▸ **Exercise goal**:
Word for word, restate the lines from the one holding "Achieving Your 2024" through the end of the data below, including both endpoints and nothing more.

==============================

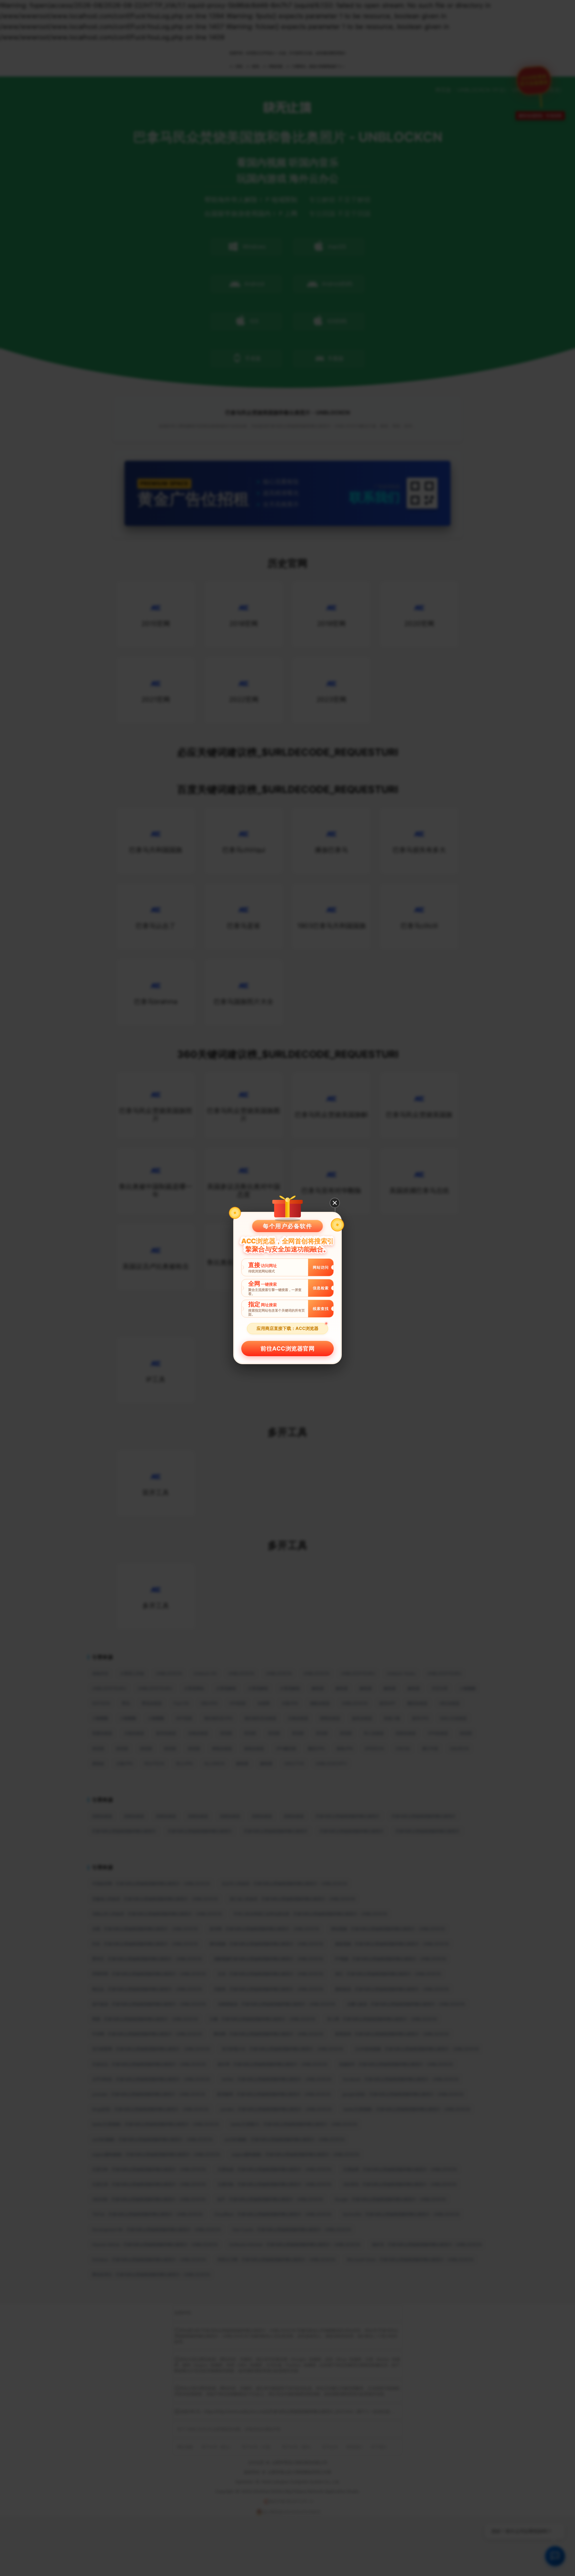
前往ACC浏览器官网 (287, 1348)
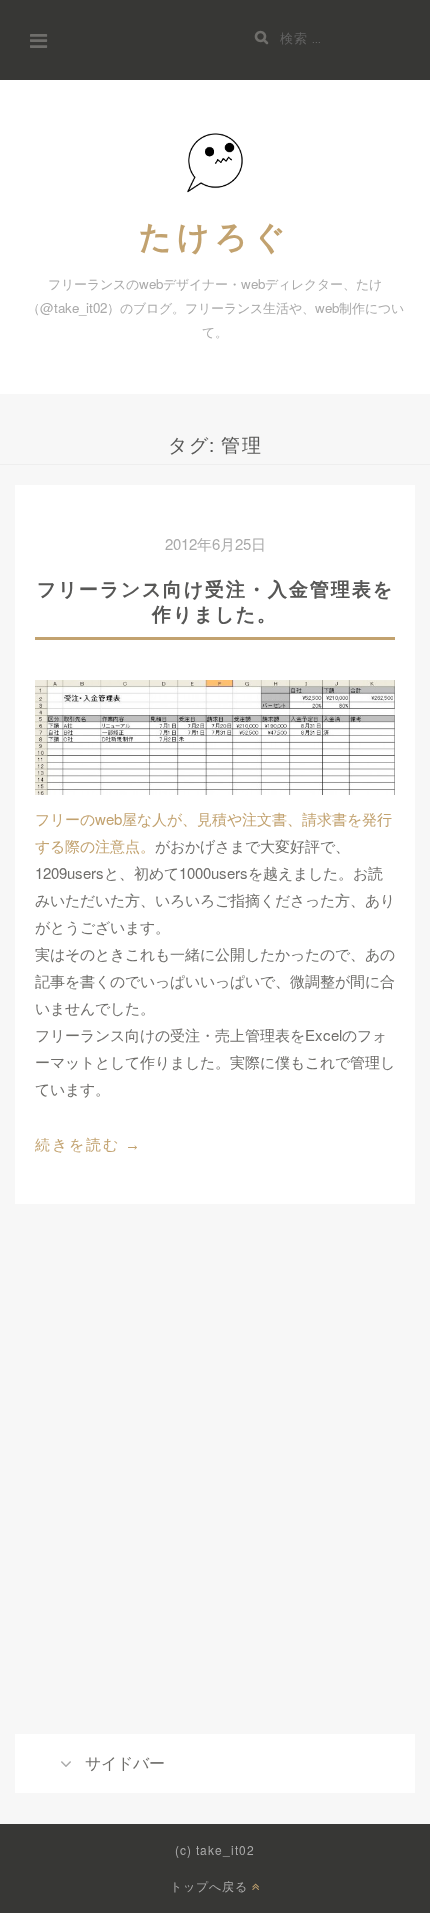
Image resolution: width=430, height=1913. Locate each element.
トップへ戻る (211, 1886)
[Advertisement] (215, 1499)
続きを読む (88, 1147)
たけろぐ (215, 235)
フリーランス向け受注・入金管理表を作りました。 (215, 601)
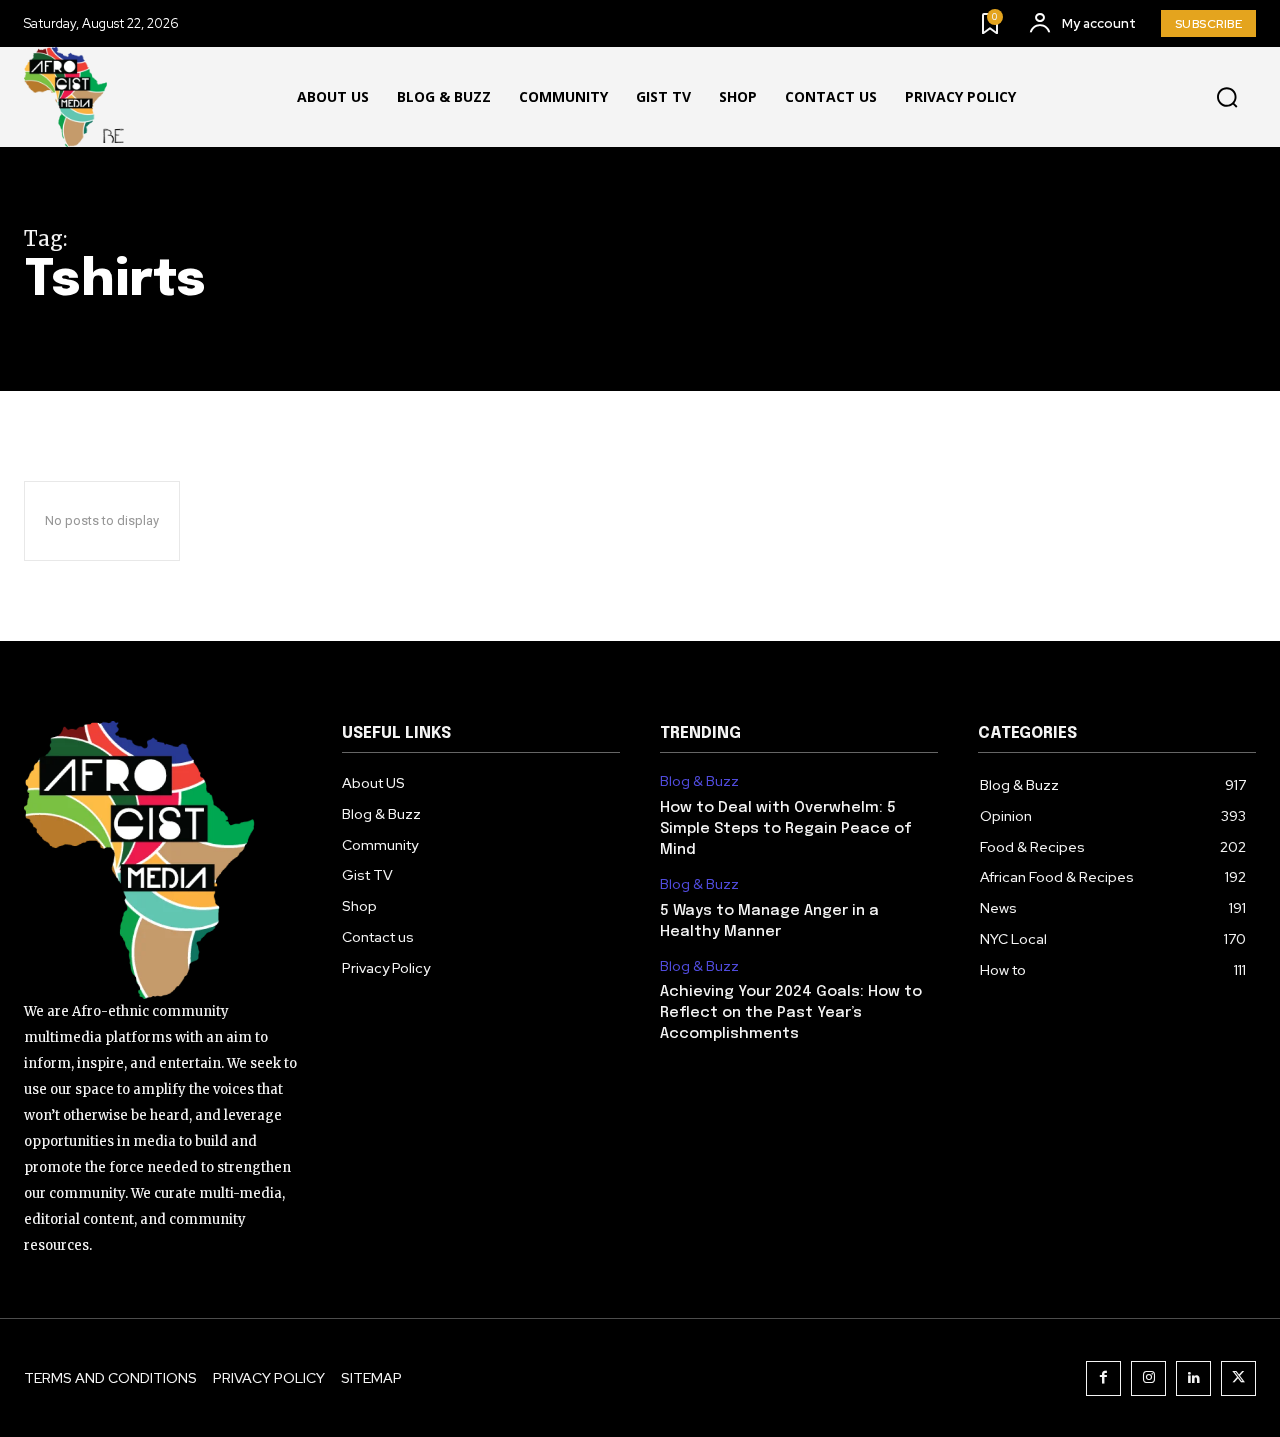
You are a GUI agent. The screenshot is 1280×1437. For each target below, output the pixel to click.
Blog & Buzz (699, 781)
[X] (1238, 1378)
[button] (1227, 98)
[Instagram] (1148, 1378)
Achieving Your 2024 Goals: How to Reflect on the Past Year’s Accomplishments (791, 1013)
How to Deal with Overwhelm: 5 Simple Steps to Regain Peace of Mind (786, 829)
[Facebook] (1103, 1378)
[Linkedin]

==============================

▸ **Task answer**:
Achieving Your 2024 Goals: How to Reflect on the Past Year’s Accomplishments (791, 1013)
How to Deal with Overwhelm: 5 Simple Steps to Regain Peace of Mind (786, 829)
[Facebook] (1103, 1378)
[Linkedin]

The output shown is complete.